A $1,200 toll on the Pennsylvania Turnpike?
It's right there, on the new toll schedules that take effect Sunday: A Class 9 vehicle that travels the length of the main turnpike owes $1,237.05 in cash. But that's for a truck weighing more than 100,000 pounds.
Drivers of passenger cars who make the same trek will pay $30.80 traveling west and $35.55 going east as a 10 percent increase in cash tolls - the fourth in four years - kicks in. Motorists who have E-ZPass are being spared any increase, as the Turnpike Commission continues to encourage use of the electronic toll collection method that is now in the vehicles of more than 60 percent of turnpike patrons. A cross-state trip with E-ZPass costs $26.19 westbound and $30.17 eastbound.
Eastbound motorists pay their first toll at the Pennsylvania state line; westbound motorists pay their last toll at the Warrendale plaza.
The toll increase that took effect last January - 10 percent for cash customers and 3 percent for E-ZPass - made the Pennsylvania Turnpike the nation's most expensive long toll road per mile. It will lose that status on Sunday, when the New Jersey Turnpike implements a 53 percent toll increase.
Still, the turnpike's 9.24-cents-per-mile cost for car drivers who pay cash is significantly above what is charged on the Ohio Turnpike (6.8 cents after a 10 percent cash toll increase takes effect Sunday), the Indiana Toll Road (5.7 cents), and the New York Thruway (4.6 or 5.6 cents depending on direction of travel).
With its toll increase, the New Jersey Turnpike appears to reign supreme with a per-mile cost of 11.4 cents.
Pennsylvania Turnpike spokesman Carl DeFebo cited two main factors driving up tolls.
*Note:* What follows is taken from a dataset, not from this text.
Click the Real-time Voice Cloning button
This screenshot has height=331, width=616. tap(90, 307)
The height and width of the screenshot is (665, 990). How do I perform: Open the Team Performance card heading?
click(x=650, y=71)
The turnpike is legally obligated to give $450 million a year to the Pennsylvania Department of Transportation, $200 million of which finances non-turnpike road projects and $250 million that goes to mass transit.
There's also the turnpike's advanced age - it turns 72 this year. "The turnpike is 15 years older, at least, than the other interstates in Pennsylvania," DeFebo said. "We're investing a bit more in our own system." This year, the turnpike expects to spend $456 million on construction and upgrades.
The payments to PennDot are required under Act 44, passed by the legislature in 2007 in hopes of filling a shortfall in transportation investment in the commonwealth. Since it took effect, the turnpike has relinquished more than $3 billion, the equivalent of nearly four years' worth of toll revenue.
Act 44 envisioned tolls on I-80. When the federal government said no, the turnpike's obligation to PennDot was slashed from more than $900 million annually to the current $450 million. Still, the turnpike has had to borrow repeatedly to comply with Act 44 and has rung up nearly $1.4 billion in debt, meaning annual January toll increases are likely for years to come.
It has become customary for toll agencies to give a price break to E-ZPass users. Two years ago, Pennsylvania Turnpike users paid the same with E-ZPass as cash. With the adjustments on Jan. 2 of this year and this coming Sunday, cash users will pay around 18 percent more.
The price break for E-ZPass users is even bigger in Ohio (47 percent) and Indiana (94 percent). DeFebo said the commission has moved cautiously because it doesn't want to have to rescind any discounts, but "you'll likely see that gap [between cash and E-ZPass] widening" in the future.
The turnpike is not trying to coerce drivers to enroll in E-ZPass, he said, but wants to provide incentives because of the program's benefits to all involved. For drivers, it means the convenience of not fumbling with cash and coins; it reduces congestion at toll plazas (E-ZPass lanes have a capacity of 1,200 vehicles per hour compared with 300 in cash lanes); and it cuts the turnpike's collection costs ($1 to process a cash toll, 25 cents for an E-ZPass transaction).
The Sunday cash toll increase also will take effect on other turnpike-owned highways, including the Mon-Fayette Expressway, Toll 66, and a section of the Beaver Valley Expressway. Toll rates on the Findlay Connector near Pittsburgh International Airport will not change.
E-ZPass users place transponders in their vehicles and have prepaid accounts from which money is deducted whenever they pass a tolling point. They can opt to have their accounts automatically replenished with a credit card when the balance dips below $10. In addition to tolls, they are charged a $6 annual administration fee.